Starting at the top of the data and ending with the line that holds "Given: Expand the Learn dropdown menu", transcribe each line exactly; include both ends.

__Collected data__.
= Beginning of Section =

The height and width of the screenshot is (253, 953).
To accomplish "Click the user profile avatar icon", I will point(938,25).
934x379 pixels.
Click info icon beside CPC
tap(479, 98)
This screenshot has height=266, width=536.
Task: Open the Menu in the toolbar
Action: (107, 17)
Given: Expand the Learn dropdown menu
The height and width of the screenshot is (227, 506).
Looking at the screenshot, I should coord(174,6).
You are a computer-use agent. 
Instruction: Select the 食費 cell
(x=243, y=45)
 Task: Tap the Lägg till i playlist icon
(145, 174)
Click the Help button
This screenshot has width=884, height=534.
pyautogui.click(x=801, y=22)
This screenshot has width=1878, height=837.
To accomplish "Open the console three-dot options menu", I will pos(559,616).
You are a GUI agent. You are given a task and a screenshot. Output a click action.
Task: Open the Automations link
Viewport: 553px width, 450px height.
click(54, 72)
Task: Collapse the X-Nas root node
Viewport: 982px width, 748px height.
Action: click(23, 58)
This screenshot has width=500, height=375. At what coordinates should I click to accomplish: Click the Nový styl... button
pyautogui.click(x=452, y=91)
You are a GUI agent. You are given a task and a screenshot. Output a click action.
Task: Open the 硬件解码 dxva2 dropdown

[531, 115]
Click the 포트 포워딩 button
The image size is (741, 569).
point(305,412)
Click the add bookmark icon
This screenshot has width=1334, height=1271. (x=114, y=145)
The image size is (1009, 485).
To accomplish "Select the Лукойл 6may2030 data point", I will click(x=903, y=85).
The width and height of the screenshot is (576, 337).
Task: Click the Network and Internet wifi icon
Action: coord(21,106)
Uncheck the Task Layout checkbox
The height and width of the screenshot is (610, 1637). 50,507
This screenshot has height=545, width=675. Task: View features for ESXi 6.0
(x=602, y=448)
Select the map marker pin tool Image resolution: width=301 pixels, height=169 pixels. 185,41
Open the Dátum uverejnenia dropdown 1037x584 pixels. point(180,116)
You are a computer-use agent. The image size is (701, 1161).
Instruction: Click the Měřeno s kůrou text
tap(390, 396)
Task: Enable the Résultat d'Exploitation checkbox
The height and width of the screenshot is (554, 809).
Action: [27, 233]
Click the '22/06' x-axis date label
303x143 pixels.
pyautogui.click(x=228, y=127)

= End of Section =

__Reply to the task__.
The height and width of the screenshot is (253, 953).
To accomplish "Click the user profile avatar icon", I will point(938,25).
934x379 pixels.
Click info icon beside CPC
tap(479, 98)
This screenshot has height=266, width=536.
Task: Open the Menu in the toolbar
Action: (107, 17)
Given: Expand the Learn dropdown menu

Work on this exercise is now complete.